■ DIRECTIONS FOR THIS TASK: Please give the lines below again exactly as they stand, from the one that contains "Click the Filter funnel toolbar icon" up to and including the one that contains "Given: Click the 100000 Cr credits badge", leaving all pictures out.

■ LISTED RECORDS:
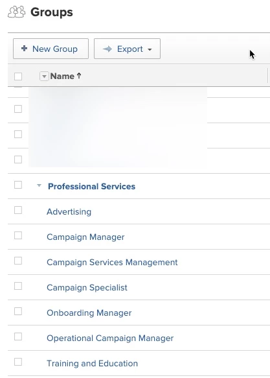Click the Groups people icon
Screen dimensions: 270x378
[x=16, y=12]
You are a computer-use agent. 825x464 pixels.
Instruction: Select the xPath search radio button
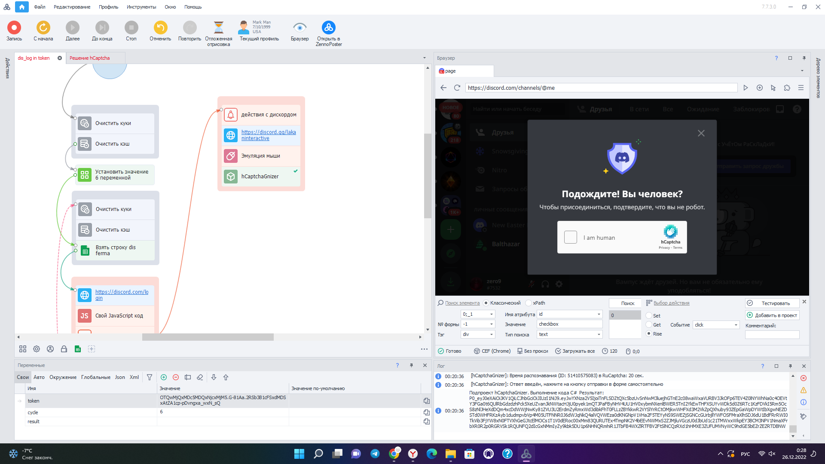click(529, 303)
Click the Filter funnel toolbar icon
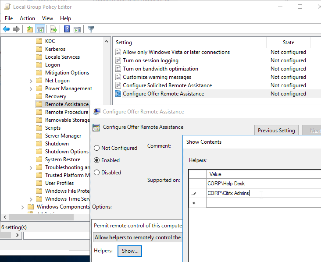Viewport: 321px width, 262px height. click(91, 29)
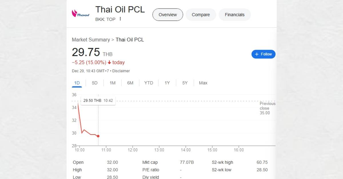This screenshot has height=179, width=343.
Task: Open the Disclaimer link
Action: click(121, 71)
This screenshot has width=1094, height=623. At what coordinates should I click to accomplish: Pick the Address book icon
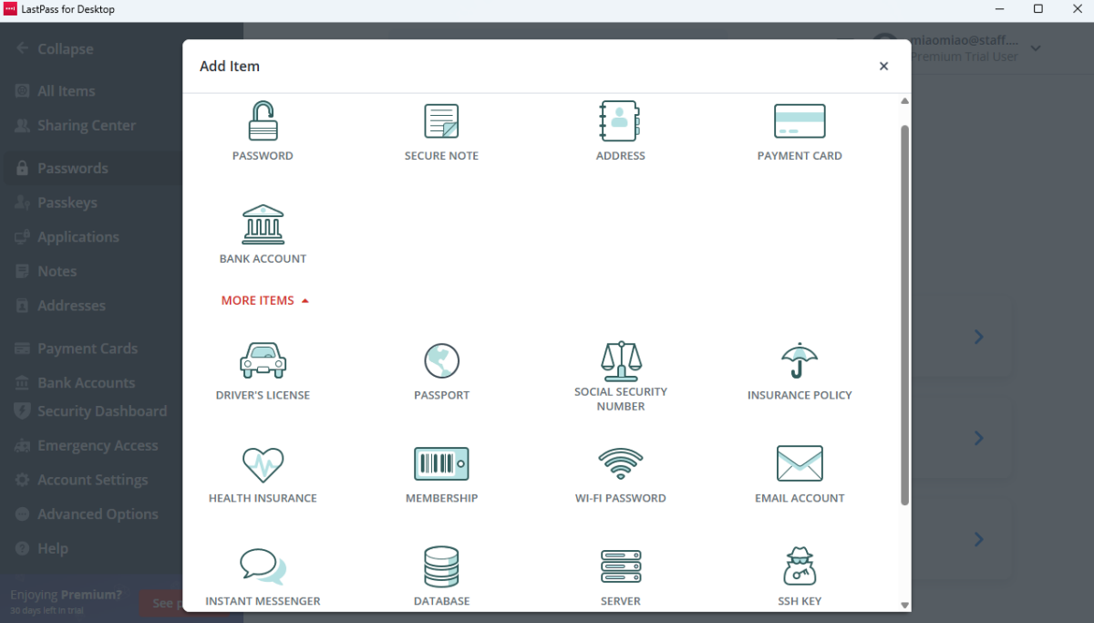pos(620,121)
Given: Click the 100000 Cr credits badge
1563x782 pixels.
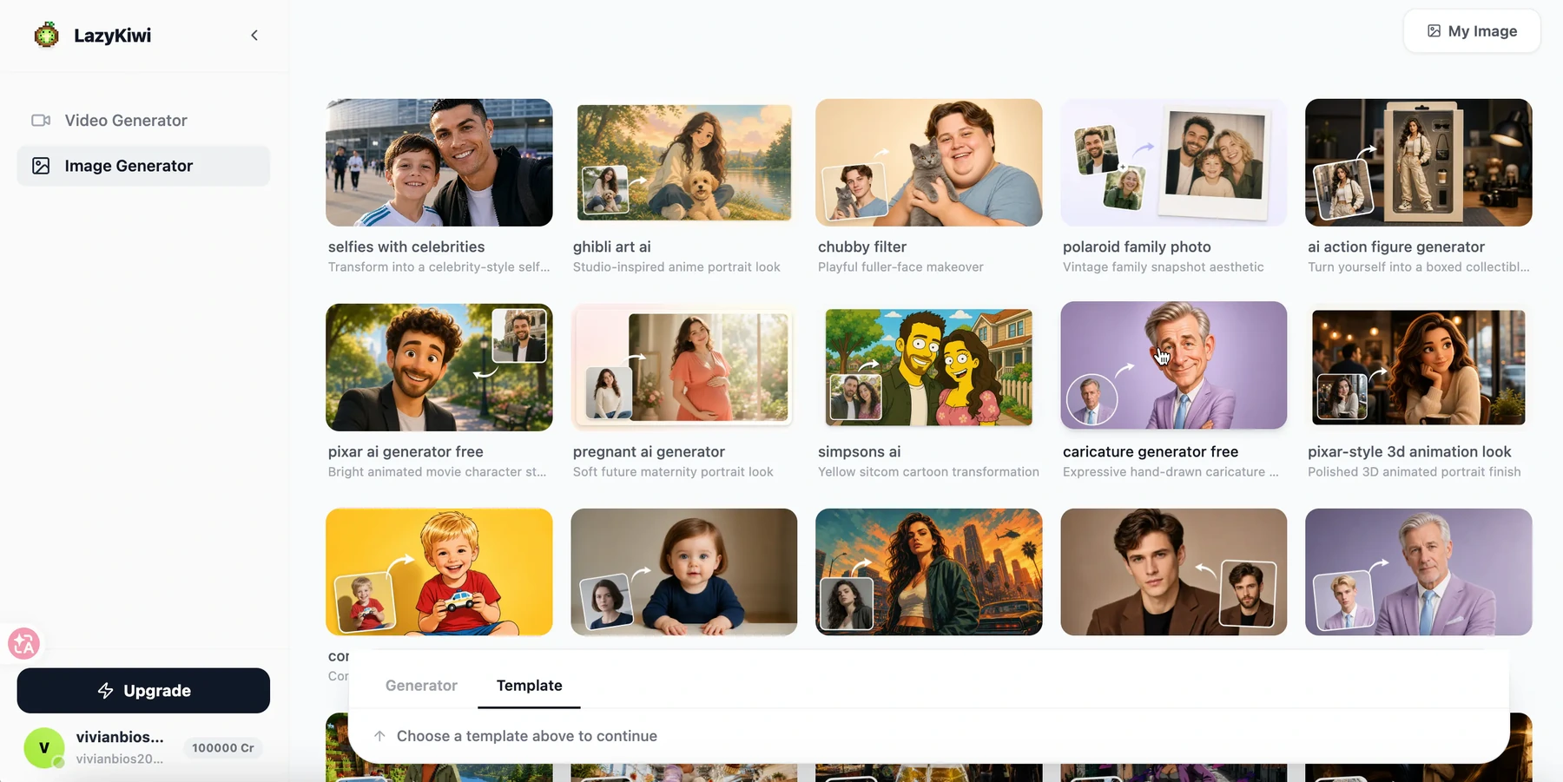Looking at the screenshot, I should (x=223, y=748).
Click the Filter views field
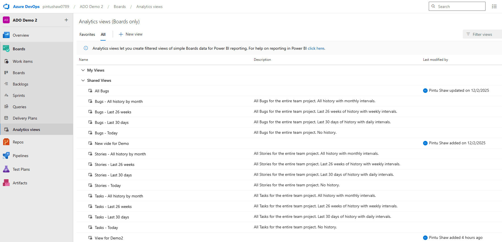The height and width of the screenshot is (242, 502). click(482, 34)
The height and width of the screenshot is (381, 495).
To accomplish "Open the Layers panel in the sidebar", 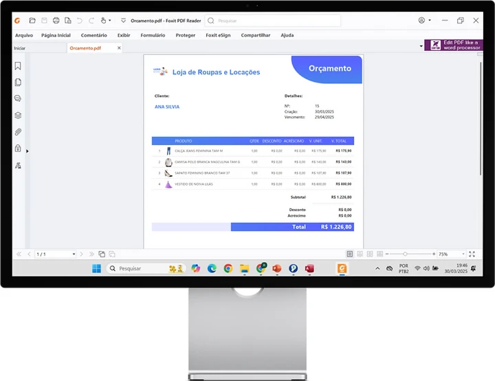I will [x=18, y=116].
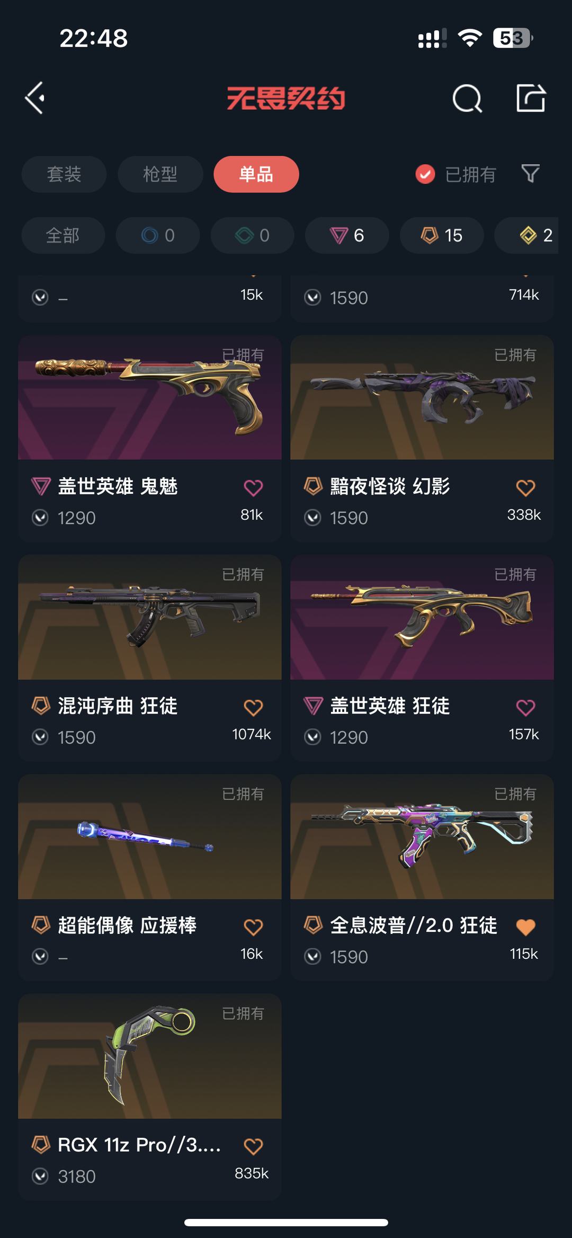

■ ANSWER SECTION:
Click the Filter funnel toolbar icon
Viewport: 321px width, 262px height. click(91, 29)
This screenshot has height=179, width=343.
Task: Open the Disclaimer link
Action: click(121, 71)
This screenshot has width=1094, height=623. At what coordinates should I click to accomplish: Pick the Address book icon
pos(620,121)
Given: Click the 100000 Cr credits badge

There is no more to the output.